Eleições na Polônia têm mulheres como protagonistas

Esta é a primeira vez que duas mulheres surgem como principais candidatas ao governo do país

Varsóvia – A primeira-ministra da Polônia, a liberal Ewa Kopacz, enfrentará nas eleições gerais de domingo a conservadora Beata Szydlo, favorita nas pesquisas de opinião e que tenta reconduzir ao poder o partido Lei e Justiça após oito anos de oposição.

Esta é a primeira vez que duas mulheres surgem como principais candidatas ao governo do país. De acordo com a última pesquisa divulgada nesta quinta-feira, do instituto TNS, Szydlo tem 32,5% das intenções de voto, enquanto Kopacz aparece com 26%.

Em terceiro lugar está o movimento populista liderado pelo ex-cantor Pawel Kukiz (10,4%), seguido pela coalizão de esquerda liderada por Barbara Nowacka (7,5%).

Formada em Etnografia e doutora em Filosofia, Beata Szydlo, de 52 anos, conta com a maioria das intenções de voto para ser a próxima chefe de Estado polonesa.

O Lei e Justiça, partido pelo qual ela concorre, foi fundado em 2001 pelos gêmeos Kaczynski (Jaroslaw e o já falecido ex-presidente do país, Lech) e combina política social e econômica própria da esquerda com uma visão tradicionalista que defende os valores católicos, patrióticos e reticentes à globalização.

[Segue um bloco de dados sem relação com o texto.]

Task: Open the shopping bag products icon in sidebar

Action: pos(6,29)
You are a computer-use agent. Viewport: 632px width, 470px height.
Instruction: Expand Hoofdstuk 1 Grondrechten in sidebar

Caso as previsões das pesquisas sejam confirmadas após a votação, Ewa Kopacz pode deixar o governo polonês após um ano no comando do país.

Aos 58 anos, ela é pediatra de profissão e política nos últimos anos, sempre vinculada a opções liberais de centro-direita e bastante ligada ao atual presidente do Conselho Europeu, Donald Tusk, a quem sucedeu à frente do governo em 2014.

Kopacz milita pela Plataforma Cívica, plataforma liberal integrante do Partido Popular Europeu (PPE), que governa desde 2007 e que defende ter colocado as contas em ordem, reduzido o déficit e, principalmente, transformado a Polônia no único país que conseguiu evitar a recessão econômica durante a crise global.

A liberal considera o Lei e Justiça uma ameaça para a estabilidade fiscal por prometer um aumento considerável dos gastos públicos. Como resposta, Szydlo afirma que suas políticas visam ajudar toda a sociedade, não apenas “poucos escolhidos”.

Além das diferenças políticas, Kopacz e Szydlo têm em comum o fato de estarem sob a sombra de dois líderes homens, o que faz com que muitos analistas políticos duvidem de sua autonomia para impor as próprias decisões.

Beata Szydlo foi designada por Jaroslaw Kaczysnki, primeiro-ministro entre 2005 e 2007 e presidente do Lei e Justiça, e em poucos meses se tornou a imagem que seu partido precisava para retornar ao poder.

Em um recente debate no qual ambas as candidatas se enfrentaram, Kopacz perguntou sobre que papel terá Kaczynski (um dos políticos menos cotados na Polônia) em um possível governo do Lei e Justiça.

“Não vou entrar em assuntos de partido que não são relevantes para os eleitores”, respondeu Szydlo taxativamente à principal rival.

O caso de Kopacz é relativamente similar e, embora Tusk presida o Conselho Europeu há um ano, a maioria dos analistas considera que ele ainda tem influência sobre o governo polonês e que suas decisões são determinantes.

A questão é se o Lei e Justiça conseguirá a maioria absoluta ou se precisará de pactos para governar. O entendimento com o Movimento Kukiz, a terceira legenda mais bem colocada na última pesquisa, é imprevisível.

Um acordo com a Aliança de Esquerda é quase impossível, e também parece inviável um pacto com o economista ultraliberal Ryszard Petru, do Nowoczesna.

Após esse partido, aparece nas pesquisas a Coalizão para a Renovação da República, do polêmico radical monárquico Janusz Korwin Mikke, que, caso entre no parlamento, tem a possibilidade de fechar um acordo com o Partido Camponês, que nas duas últimas legislaturas fez parte do governo da Plataforma Cívica.

Por enquanto, uma grande coalizão contra o Lei e Justiça liderada pela Plataforma Cívica parece um cenário pouco provável caso os liberais não consigam um bom resultado nas urnas no domingo.